Lidzbarscy miłośnicy zimowych kąpieli świętowali w minioną sobotę, 8 marca wyjątkowy jubileusz. 15 lat temu Zenon Ramotowski jako pierwszy w Lidzbarku Warmińskim „zaczął się moczyć” w zimnej wodzie. Dziś klub zrzesza kilkadziesiąt pozytywnie zakręconych osób, które oprócz wspólnych kąpieli łączy zamiłowanie do dobrej zabawy.
Wyjątkowe urodziny
Jubileuszowe obchody przyciągnęły do Lidzbarka Warmińskiego gości z całego regionu. Na plaży nad Jeziorem Wielochowskim pojawiły się delegacje zaprzyjaźnionych klubów z Dobrego Miasta, Biskupca, Bisztynka i Szczytna. Kulminacyjnym punktem wydarzenia była oczywiście wspólna kąpiel, a dla niektórych był to dopiero początek przygody z morsowaniem – nowi członkowie klubu złożyli przysięgę i zostali symbolicznie pasowani na morsów rytualnym klepnięciem specjalnym wiosłem.

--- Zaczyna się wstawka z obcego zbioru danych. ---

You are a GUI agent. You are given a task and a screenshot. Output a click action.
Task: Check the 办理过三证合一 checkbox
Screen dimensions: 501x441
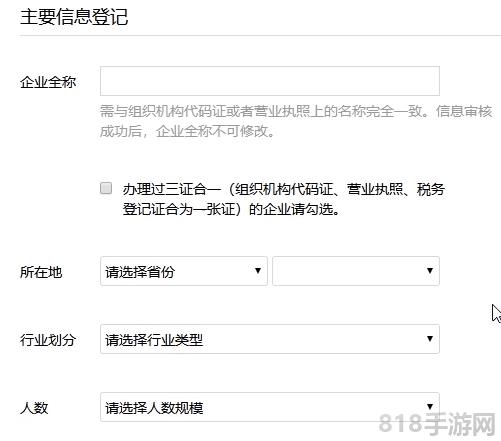(106, 188)
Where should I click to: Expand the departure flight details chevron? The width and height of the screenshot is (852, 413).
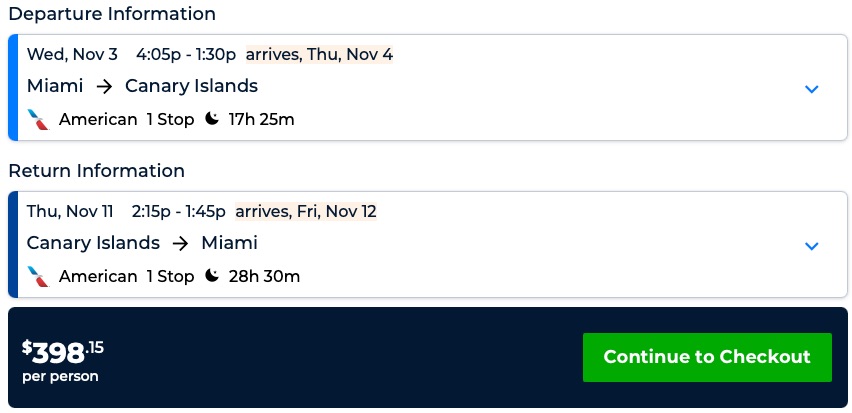tap(811, 89)
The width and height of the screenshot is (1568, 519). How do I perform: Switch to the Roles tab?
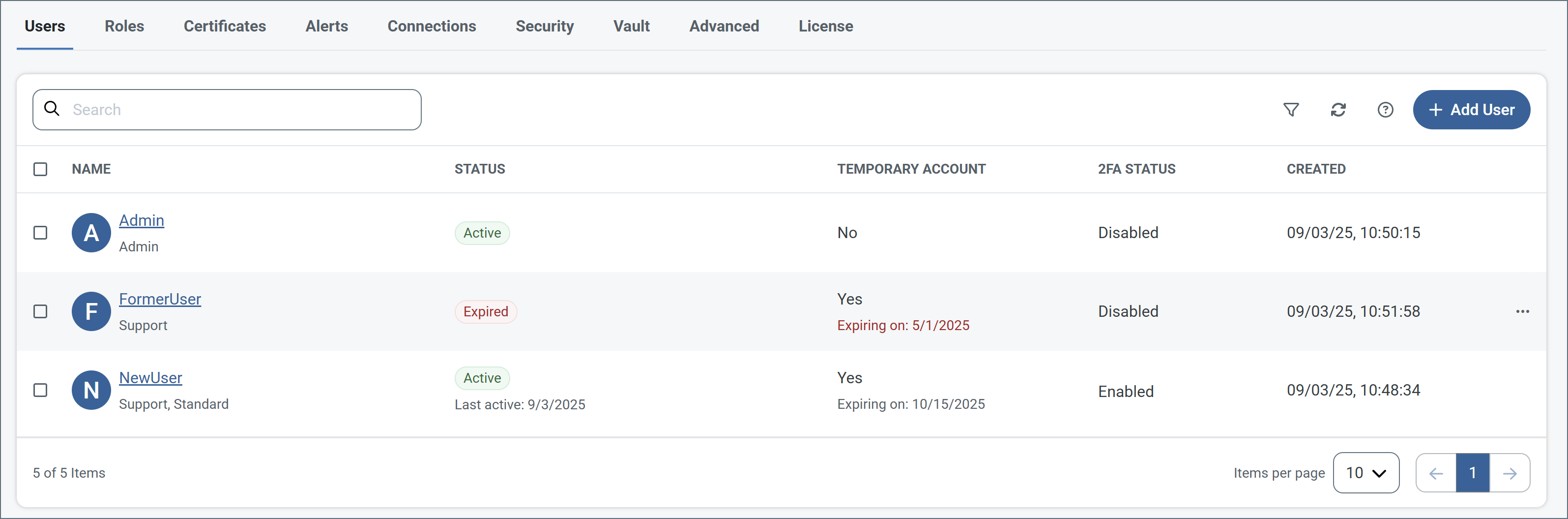tap(124, 26)
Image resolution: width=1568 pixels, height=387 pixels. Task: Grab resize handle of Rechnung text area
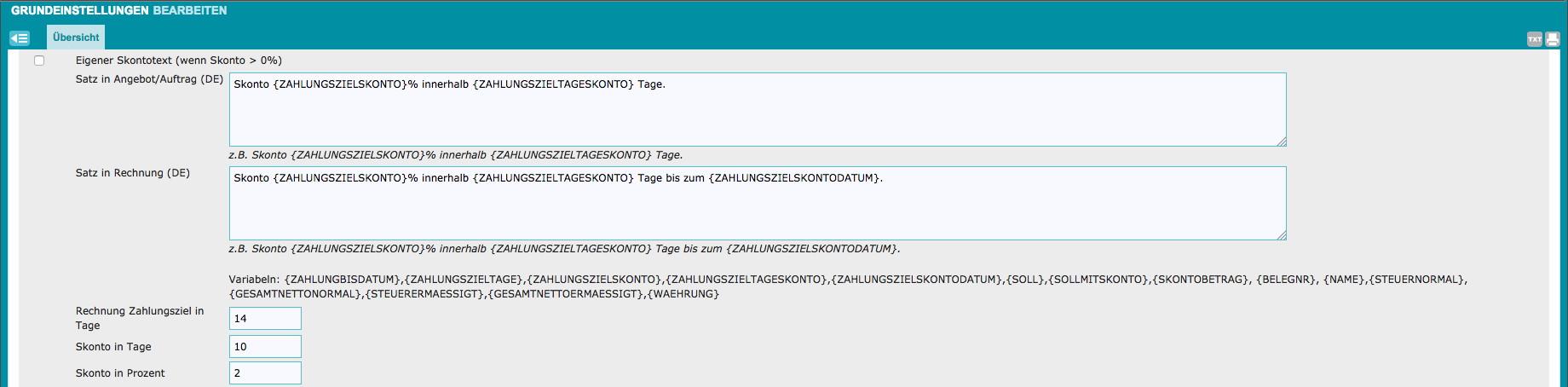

O odpowiednią rozgrzewkę zadbał Rafał Czerniewski z grupy Moc z Żywiołów, specjalista od zimowych kąpieli i technik oddechowych, takich jak metoda Wima Hofa, pozwalających na poprawę wytrzymałości w niskich temperaturach. Po lodowatej przygodzie uczestnicy mogli ogrzać się przy ognisku lub w balii z jacuzzi, a także posilić się pyszną wojskową grochówką, przygotowaną dzięki uprzejmości żołnierzy 9. Warmińskiego Pułku Rozpoznawczego.
Dlaczego warto morsować?
Korzyści zdrowotnych płynących z morsowania nie sposób przecenić. Regularne kąpiele w zimnej wodzie wzmacniają układ odpornościowy, poprawiają krążenie i pomagają w regeneracji mięśni po wysiłku fizycznym. Zimno działa jak naturalny środek przeciwzapalny, a wyrzut endorfin towarzyszący każdemu wejściu do wody gwarantuje poprawę nastroju. Co więcej, pokonywanie strachu przed zimnem wzmacnia pewność siebie i uczy samodyscypliny.
Dołącz do morsów!
Chcesz spróbować? Nic prostszego – wystarczy zjawić się w sobotę lub niedzielę na plaży nad Jeziorem Wielochowskim. Doświadczone morsy chętnie podzielą się swoją wiedzą i pomogą stawiać pierwsze kroki w zimowych kąpielach.